Rose commença par se moquer :
— Une audience en privé ? Et vous avez besoin de moi pour ce faire, Monsieur le lieutenant de Police ? Vous voilà devenu bien timide !
— Non, mais j’ai toujours la crainte de rappeler de trop mauvais souvenirs et je me montre le moins possible.

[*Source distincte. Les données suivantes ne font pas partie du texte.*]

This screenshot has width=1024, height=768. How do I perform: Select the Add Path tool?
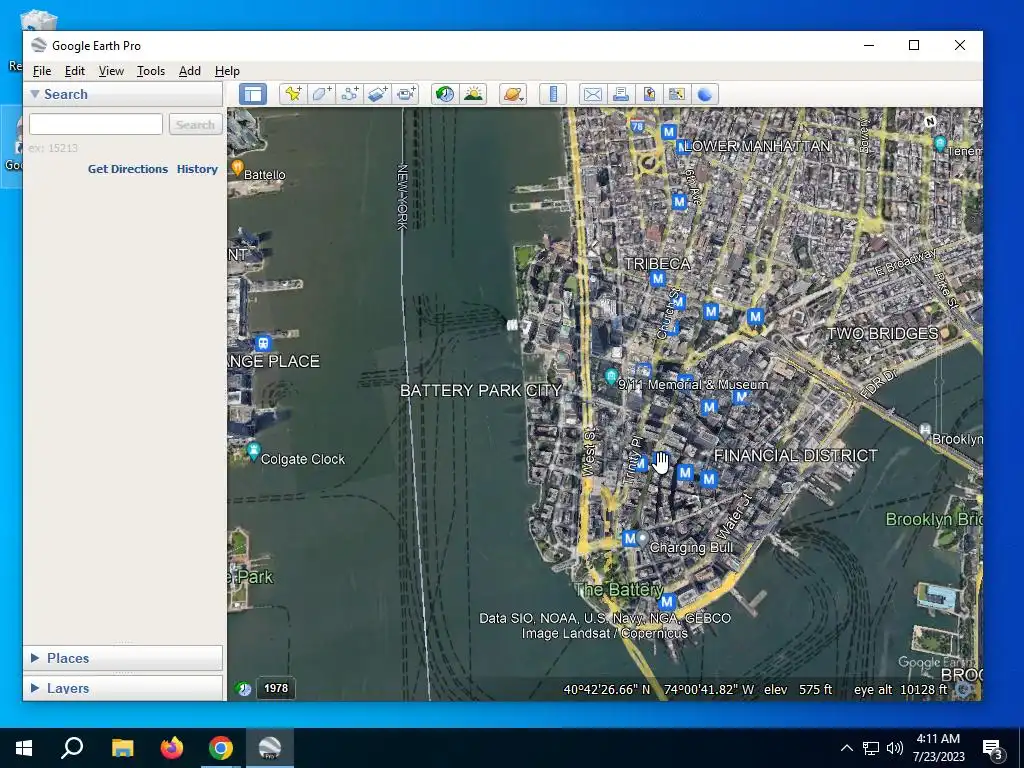click(349, 94)
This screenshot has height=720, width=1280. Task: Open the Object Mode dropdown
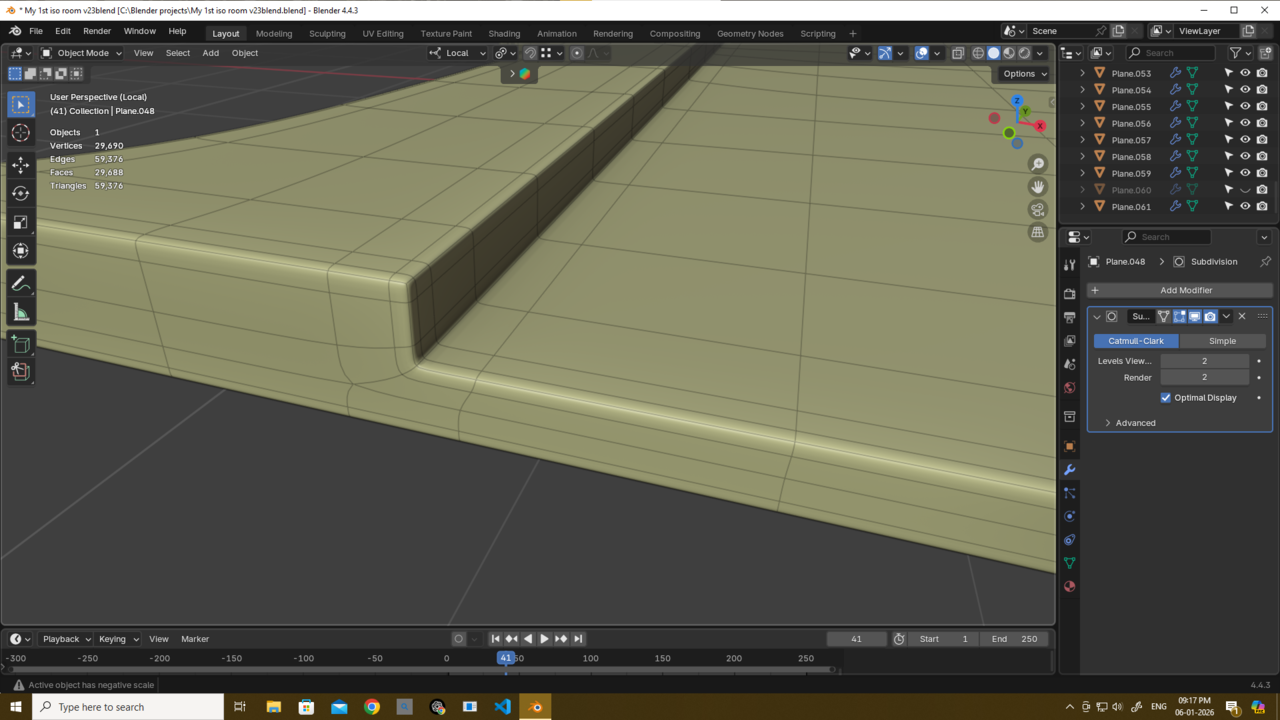[82, 53]
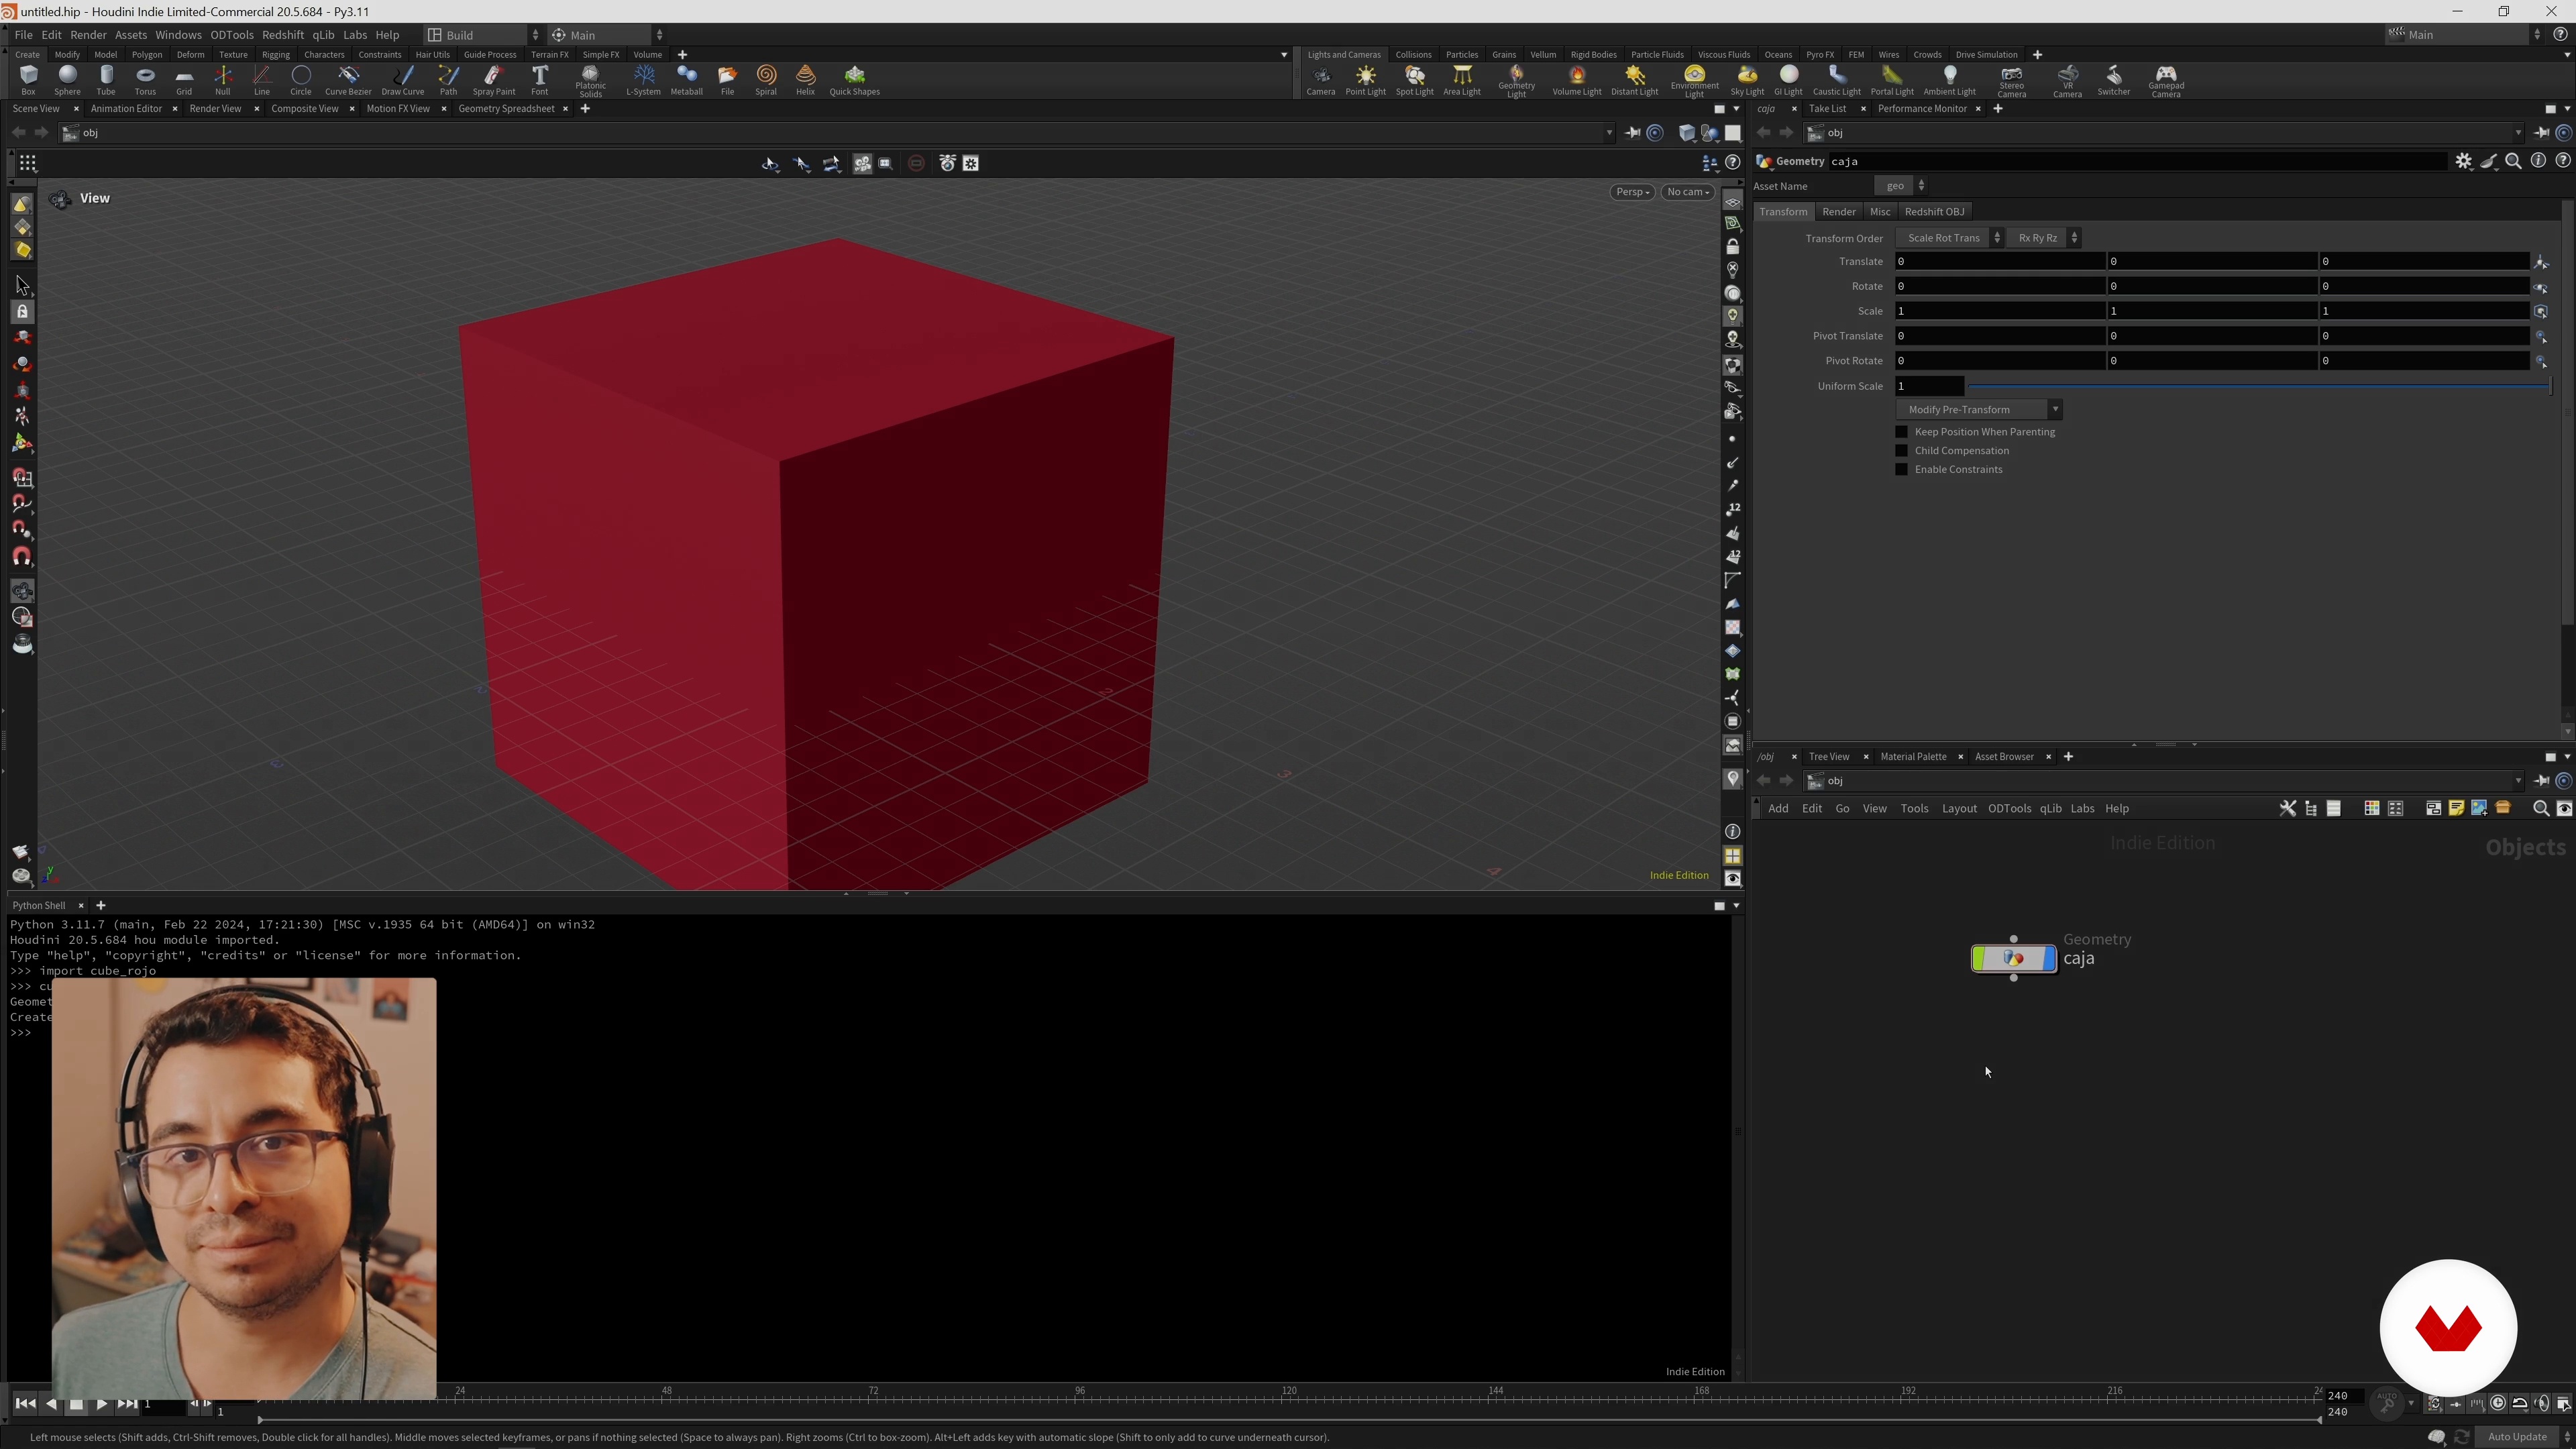Select the caja geometry node
The height and width of the screenshot is (1449, 2576).
pyautogui.click(x=2013, y=959)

— Eh bien, vous avez tort ! Que vous importent les trembleries d’une cour dont la conscience n’était pas des meilleures ces derniers temps ? Vous êtes grand travailleur, comme le Roi... et comme moi. Sa Majesté apprécie à sa juste valeur la tâche énorme que vous accomplissez à Paris qui est en passe de devenir une ville plus sûre, plus propre et plus belle. Venez avez moi : nous allons l’attendre ensemble dans son cabinet. Je suis certain que vous serez bien reçu.
Il avait pleinement raison. Louis XIV l’accueillit avec satisfaction :
— Ah, Monsieur de La Reynie ! Nous apprécions votre zèle ! Pour venir de si bon matin, c’est dans le but de nous entretenir de cette affreuse affaire de Saint-Germain ?
— Le Roi sait déjà ?
— Mais oui. Je pensais même vous voir hier.
— Hier, Sire, j’étais sur place, appelé par M. le gou-verneur, afin d’examiner le lieu du crime et de commencer l’enquête. C’était ce qu’exigeait en urgence le service du Roi.
— Et vous avez eu raison. D’autant que Mme de Maintenon, qui conserve des amitiés là-bas, m’en a touché un mot hier soir. À présent, racontez !
Un instant, La Reynie garda le silence, partagé qu'il était entre la colère et l’envie de pleurer. Il s’en tira avec une grimace qui, à la grande rigueur, pouvait passer pour un sourire :
— Eh bien ? S’impatienta Louis.
— Pardonnez-moi, Sire ! Je me demandais si Sa Majesté n’aurait pas meilleur profit en confiant ma charge à Mme la marquise ! Il semble qu’elle soit plus compétente que moi !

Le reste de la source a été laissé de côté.